Progressive-Democrat-run States are looking at ways to cover putative budgetary shortfalls.

  • Minnesota State Representative Aisha Gomez, a Democrat…sponsored legislation that would implement a higher tax rate for joint filers in Minnesota making over $1 million a year if federal Medicaid cuts take effect
  • Connecticut legislators have proposed a bill that would raise income-tax rates on couples making at least $500,000 and individuals making at least $250,000
  • Washington Governor Bob Ferguson, a Democrat, in May signed into law a budget that includes an increase in the capital-gains tax, among other things
  • Maryland Governor Wes Moore, a Democrat, in May signed into law his tax proposal, which includes higher income-tax rates for state residents making more than $500,000 a year
  • Rhode Island in June imposed a new tax on certain vacation homes valued at $1 million or more

And this:

Many states face projected budget deficits after increasing spending and cutting taxes in the flush postpandemic years….

Notice that. Profligate spending leads to revenue shortfalls, so—raise those taxes, especially on the rich, who Owe Us. That’s akin to a business losing money, so it raises the prices it charges for its products.

Nowhere in there is any Progressive-Democrat-run State reallocating its spending to stay within existing revenues, much less cutting spending to do so.

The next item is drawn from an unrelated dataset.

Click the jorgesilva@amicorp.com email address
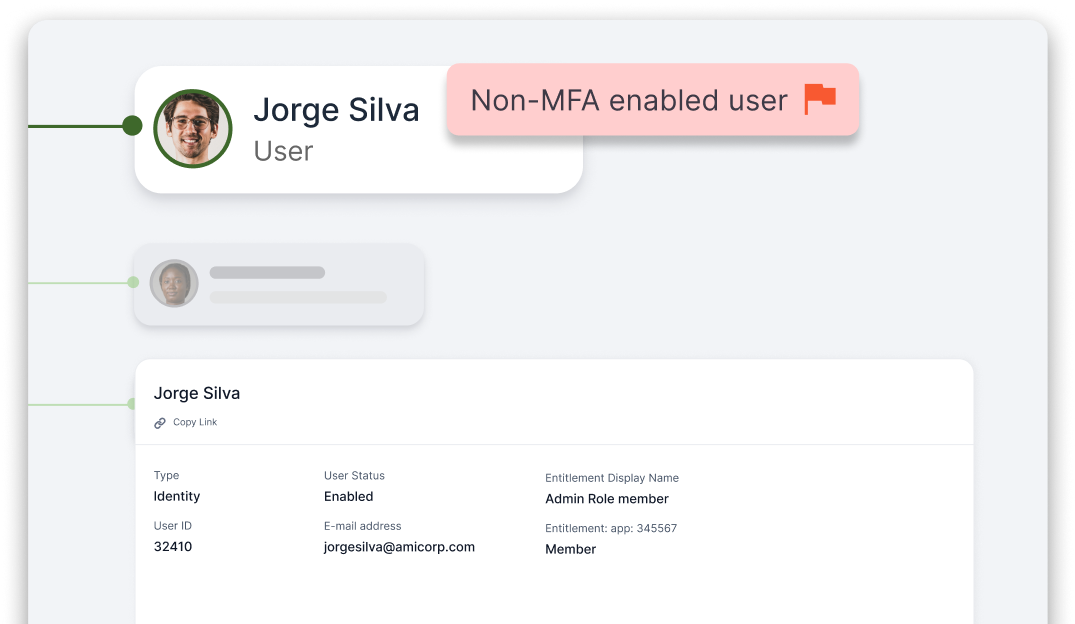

I repeat a long-standing challenge of mine: can any Progressive-Democratic Party politician even say the words, “Cut spending?”

I’m Down with That

George Will wants a clear and present example of the wonders of socialism, so he’s pushing for the Progressive-Democratic Party’s most prominent socialist (yes, even more so than Bernie Sanders (D, VT) to become mayor of New York City.

I want him to win. I think every 20 years or so, we need a conspicuous, confined experiment with socialism so we can crack it up again.

That works out to about once a generation, which I think overstates the need. Every three generations—every 60-ish years—I think would be about right; the grandfathers would still be around to help the grandchildren with the empirical outcomes of their own dabbling in socialism.

I agree with Will’s basic premise, though: let New Yorkers get the socialism they want. Let the outcome of that serve as an object lesson of the destructive and life-shortening nature of that ideology. New York City is large enough and nearby enough that the results will not be able to be ignored.

Nevertheless, to paraphrase HL Mencken, give New Yorkers what they want, good and hard.